**Source material:**
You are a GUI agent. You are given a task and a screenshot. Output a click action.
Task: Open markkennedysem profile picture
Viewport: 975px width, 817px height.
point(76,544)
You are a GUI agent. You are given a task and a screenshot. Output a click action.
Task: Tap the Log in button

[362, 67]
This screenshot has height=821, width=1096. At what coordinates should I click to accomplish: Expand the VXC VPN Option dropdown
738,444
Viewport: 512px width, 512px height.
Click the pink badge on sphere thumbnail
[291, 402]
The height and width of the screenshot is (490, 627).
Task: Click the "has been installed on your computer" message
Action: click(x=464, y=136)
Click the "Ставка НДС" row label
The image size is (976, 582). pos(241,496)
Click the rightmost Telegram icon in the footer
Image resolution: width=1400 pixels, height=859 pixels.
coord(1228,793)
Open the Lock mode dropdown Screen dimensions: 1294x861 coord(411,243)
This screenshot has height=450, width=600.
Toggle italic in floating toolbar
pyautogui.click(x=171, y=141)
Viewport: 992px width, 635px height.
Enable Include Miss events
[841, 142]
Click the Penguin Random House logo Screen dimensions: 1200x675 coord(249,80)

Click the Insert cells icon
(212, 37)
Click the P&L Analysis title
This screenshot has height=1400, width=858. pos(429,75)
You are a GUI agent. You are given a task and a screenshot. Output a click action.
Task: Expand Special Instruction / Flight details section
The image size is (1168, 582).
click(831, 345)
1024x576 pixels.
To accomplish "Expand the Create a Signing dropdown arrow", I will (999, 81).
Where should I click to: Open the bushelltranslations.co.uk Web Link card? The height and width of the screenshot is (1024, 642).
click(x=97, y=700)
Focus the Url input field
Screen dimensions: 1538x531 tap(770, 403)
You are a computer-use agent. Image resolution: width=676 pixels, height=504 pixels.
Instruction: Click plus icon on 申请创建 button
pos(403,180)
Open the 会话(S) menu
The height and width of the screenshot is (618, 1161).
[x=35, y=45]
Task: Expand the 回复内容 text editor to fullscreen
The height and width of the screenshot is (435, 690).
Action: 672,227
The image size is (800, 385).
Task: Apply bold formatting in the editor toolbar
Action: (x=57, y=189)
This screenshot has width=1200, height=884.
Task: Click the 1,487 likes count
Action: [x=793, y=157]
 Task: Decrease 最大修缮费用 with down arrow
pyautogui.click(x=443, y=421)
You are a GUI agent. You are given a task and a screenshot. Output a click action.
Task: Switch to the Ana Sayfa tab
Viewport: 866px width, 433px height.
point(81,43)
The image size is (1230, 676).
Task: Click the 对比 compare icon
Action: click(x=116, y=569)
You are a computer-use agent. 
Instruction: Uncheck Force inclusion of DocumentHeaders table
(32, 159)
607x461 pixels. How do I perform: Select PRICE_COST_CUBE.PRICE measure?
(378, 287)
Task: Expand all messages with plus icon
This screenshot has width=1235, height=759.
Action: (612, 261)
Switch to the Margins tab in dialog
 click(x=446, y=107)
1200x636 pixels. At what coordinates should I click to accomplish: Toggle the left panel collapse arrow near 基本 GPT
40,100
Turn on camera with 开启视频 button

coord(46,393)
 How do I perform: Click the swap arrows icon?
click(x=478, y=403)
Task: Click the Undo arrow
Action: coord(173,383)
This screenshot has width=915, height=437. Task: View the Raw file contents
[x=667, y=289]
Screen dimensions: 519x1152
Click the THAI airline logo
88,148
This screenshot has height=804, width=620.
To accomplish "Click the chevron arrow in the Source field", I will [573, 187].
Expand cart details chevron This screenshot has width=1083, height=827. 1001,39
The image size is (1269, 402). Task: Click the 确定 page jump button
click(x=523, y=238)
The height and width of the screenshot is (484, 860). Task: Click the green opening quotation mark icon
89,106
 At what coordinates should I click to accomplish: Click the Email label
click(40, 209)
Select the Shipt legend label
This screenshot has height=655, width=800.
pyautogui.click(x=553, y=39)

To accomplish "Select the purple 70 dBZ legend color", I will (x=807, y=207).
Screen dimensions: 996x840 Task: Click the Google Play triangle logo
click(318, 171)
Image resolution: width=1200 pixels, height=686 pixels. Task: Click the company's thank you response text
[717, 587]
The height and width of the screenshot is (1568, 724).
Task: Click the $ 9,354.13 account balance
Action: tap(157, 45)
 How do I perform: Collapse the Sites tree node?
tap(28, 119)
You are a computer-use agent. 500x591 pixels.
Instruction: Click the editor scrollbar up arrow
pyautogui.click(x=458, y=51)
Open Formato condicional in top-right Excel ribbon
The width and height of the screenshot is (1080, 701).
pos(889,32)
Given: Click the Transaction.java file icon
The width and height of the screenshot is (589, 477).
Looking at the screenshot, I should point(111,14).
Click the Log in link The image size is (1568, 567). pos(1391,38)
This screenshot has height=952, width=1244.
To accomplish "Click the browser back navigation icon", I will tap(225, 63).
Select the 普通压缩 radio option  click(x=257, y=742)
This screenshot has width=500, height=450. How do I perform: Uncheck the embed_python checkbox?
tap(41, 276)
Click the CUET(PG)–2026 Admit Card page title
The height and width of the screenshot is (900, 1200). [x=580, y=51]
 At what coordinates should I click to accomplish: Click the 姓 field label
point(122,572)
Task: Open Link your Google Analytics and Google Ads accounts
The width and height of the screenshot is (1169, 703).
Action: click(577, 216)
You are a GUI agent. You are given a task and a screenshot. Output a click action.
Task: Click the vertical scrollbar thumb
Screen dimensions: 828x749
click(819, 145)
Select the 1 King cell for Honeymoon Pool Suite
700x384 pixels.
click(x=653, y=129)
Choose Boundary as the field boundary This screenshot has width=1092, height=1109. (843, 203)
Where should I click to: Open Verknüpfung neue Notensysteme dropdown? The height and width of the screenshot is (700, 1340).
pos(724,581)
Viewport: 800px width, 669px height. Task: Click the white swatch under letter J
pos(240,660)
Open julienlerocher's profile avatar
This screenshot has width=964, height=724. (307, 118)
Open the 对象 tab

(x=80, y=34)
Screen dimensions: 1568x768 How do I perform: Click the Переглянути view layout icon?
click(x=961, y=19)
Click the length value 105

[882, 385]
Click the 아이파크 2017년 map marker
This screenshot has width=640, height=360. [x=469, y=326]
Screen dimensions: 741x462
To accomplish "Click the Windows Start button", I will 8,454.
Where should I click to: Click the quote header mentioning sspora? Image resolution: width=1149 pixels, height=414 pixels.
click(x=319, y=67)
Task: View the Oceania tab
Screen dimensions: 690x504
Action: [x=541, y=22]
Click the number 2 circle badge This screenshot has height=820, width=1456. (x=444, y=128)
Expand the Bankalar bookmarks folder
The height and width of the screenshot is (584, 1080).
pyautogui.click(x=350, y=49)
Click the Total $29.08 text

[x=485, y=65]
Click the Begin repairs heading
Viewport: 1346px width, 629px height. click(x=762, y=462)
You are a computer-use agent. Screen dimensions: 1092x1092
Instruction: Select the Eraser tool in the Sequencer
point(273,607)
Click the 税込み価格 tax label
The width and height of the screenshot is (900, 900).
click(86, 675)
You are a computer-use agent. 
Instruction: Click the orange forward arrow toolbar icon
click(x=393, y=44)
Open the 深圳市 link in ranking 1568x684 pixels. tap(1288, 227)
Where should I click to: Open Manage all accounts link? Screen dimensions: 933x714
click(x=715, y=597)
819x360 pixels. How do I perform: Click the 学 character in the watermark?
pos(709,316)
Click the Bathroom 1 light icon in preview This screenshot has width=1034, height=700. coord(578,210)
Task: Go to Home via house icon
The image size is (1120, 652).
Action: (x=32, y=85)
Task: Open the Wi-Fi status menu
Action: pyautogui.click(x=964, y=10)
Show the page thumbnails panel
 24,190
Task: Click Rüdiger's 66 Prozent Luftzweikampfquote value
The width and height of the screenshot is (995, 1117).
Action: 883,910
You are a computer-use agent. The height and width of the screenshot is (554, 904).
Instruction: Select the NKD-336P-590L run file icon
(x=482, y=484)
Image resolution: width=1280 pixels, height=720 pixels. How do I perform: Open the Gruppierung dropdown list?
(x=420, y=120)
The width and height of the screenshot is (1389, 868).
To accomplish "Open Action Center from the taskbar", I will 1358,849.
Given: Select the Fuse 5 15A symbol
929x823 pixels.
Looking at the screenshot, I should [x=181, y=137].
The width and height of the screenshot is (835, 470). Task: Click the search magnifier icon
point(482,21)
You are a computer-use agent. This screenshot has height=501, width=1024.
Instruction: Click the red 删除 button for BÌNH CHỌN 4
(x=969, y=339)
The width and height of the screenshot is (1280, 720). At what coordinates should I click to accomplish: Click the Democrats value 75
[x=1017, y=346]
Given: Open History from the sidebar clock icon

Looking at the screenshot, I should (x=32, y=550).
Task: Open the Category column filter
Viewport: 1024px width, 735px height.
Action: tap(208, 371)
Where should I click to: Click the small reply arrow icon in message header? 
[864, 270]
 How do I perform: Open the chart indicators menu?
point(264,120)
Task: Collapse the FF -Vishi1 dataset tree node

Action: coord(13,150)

**Task objective:** Restate exactly, and only, the line containing "Instruction: Click the red" together with all lines after it to the end of the material.

**Exercise result:**
Instruction: Click the red 删除 button for BÌNH CHỌN 4
(x=969, y=339)
The width and height of the screenshot is (1280, 720). At what coordinates should I click to accomplish: Click the Democrats value 75
[x=1017, y=346]
Given: Open History from the sidebar clock icon

Looking at the screenshot, I should (x=32, y=550).
Task: Open the Category column filter
Viewport: 1024px width, 735px height.
Action: tap(208, 371)
Where should I click to: Click the small reply arrow icon in message header? 
[864, 270]
 How do I perform: Open the chart indicators menu?
point(264,120)
Task: Collapse the FF -Vishi1 dataset tree node

Action: coord(13,150)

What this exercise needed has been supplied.